Le Japon depuis Iyeyas jusqu’à la révolution de 1868.

Iyeyas mourut dans les premières années du xviie siècle[1]. Quatorze shogouns, tous de la famille des Tokoungawa, se succédèrent régulièrement depuis cette date jusqu’à la révolution qui abolit, il y a seulement dix ans, le shogounat. L’œuvre d’Iyeyas a donc duré plus de deux siècles et demi, et pendant tout ce temps, s’il y eut souvent des mécontentements et des tentatives de conspiration ou de révolte, jamais du moins le pays ne fut dévasté ni par la guerre étrangère, ni par la guerre civile. Le souverain qui a su assurer après lui à son peuple, par l’effet des lois qu’il lui a données, une si longue période de paix et de prospérité, a quelque droit à être rangé parmi les plus grands politiques du monde.

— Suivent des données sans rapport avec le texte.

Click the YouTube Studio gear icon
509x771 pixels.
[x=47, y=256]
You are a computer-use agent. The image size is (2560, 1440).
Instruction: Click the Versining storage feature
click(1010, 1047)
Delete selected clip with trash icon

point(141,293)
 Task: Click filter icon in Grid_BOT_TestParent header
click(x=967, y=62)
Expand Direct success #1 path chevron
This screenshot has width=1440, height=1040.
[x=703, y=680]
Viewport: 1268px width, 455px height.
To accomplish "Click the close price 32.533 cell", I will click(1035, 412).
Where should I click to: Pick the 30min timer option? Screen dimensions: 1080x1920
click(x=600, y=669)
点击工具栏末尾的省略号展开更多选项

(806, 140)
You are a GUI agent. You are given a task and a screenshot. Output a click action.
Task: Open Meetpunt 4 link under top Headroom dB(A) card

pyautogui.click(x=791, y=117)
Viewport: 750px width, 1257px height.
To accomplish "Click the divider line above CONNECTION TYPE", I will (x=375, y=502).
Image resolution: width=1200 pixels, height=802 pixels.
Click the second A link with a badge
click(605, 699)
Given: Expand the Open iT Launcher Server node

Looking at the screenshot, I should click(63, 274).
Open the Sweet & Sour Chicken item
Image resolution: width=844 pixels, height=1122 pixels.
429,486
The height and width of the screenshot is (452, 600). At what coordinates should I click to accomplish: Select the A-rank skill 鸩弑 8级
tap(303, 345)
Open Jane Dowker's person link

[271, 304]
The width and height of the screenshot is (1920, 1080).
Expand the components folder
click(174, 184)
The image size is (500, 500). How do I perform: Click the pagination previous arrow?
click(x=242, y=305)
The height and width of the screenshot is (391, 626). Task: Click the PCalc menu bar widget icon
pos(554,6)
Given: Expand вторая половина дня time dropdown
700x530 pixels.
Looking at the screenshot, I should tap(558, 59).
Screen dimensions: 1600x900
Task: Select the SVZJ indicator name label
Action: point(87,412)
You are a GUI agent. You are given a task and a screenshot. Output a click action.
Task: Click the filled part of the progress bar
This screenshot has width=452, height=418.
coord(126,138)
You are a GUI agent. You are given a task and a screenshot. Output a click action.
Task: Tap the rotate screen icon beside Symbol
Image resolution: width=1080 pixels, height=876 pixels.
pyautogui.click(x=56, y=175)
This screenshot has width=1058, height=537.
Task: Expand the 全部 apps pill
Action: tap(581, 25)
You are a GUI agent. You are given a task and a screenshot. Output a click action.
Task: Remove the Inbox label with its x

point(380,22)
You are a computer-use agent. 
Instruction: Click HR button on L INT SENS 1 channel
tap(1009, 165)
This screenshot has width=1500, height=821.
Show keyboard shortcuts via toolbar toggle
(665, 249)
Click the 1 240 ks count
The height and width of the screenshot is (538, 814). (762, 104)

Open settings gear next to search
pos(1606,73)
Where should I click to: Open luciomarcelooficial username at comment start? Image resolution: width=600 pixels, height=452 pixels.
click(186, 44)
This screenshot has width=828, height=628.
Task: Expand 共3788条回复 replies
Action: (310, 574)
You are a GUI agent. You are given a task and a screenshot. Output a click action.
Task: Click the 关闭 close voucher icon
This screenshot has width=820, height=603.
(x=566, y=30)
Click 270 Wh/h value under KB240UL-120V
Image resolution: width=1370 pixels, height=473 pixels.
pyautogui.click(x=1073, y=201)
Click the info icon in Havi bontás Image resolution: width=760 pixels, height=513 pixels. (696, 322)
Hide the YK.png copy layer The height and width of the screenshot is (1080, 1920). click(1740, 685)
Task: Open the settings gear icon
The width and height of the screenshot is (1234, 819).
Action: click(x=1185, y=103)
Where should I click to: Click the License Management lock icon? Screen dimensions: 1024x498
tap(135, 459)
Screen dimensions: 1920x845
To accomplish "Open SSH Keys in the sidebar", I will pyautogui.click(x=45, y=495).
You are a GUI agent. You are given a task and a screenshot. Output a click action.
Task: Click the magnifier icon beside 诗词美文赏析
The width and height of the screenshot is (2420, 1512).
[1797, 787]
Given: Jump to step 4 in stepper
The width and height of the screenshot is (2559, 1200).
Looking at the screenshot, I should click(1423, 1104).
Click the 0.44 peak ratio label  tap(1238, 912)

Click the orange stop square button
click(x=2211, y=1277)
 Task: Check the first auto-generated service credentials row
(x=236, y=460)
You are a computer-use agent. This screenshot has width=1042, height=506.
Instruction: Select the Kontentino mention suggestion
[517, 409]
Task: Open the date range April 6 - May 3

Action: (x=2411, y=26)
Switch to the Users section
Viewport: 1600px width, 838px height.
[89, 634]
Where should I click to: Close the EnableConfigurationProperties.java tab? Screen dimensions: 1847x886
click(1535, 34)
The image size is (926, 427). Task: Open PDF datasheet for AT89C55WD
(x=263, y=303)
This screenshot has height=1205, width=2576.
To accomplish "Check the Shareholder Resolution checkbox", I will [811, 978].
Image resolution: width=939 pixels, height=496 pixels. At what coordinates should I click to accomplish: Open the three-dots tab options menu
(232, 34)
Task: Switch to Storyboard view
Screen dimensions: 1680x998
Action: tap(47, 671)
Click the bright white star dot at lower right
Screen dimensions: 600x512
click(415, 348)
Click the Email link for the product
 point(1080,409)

Il ne faudrait pas cependant conclure des éloges décernés par la plupart des écrivains européens à l’œuvre d’Iyeyas que le Japon ait joui pendant deux siècles et demi d’un bonheur parfait. Tout tableau a ses ombres, et le régime qui vient de s’écrouler avait ses mauvais côtés. La paix régnait,

  1. En 1604 d’après M. Bousquet, en 1606 selon M. Humbert.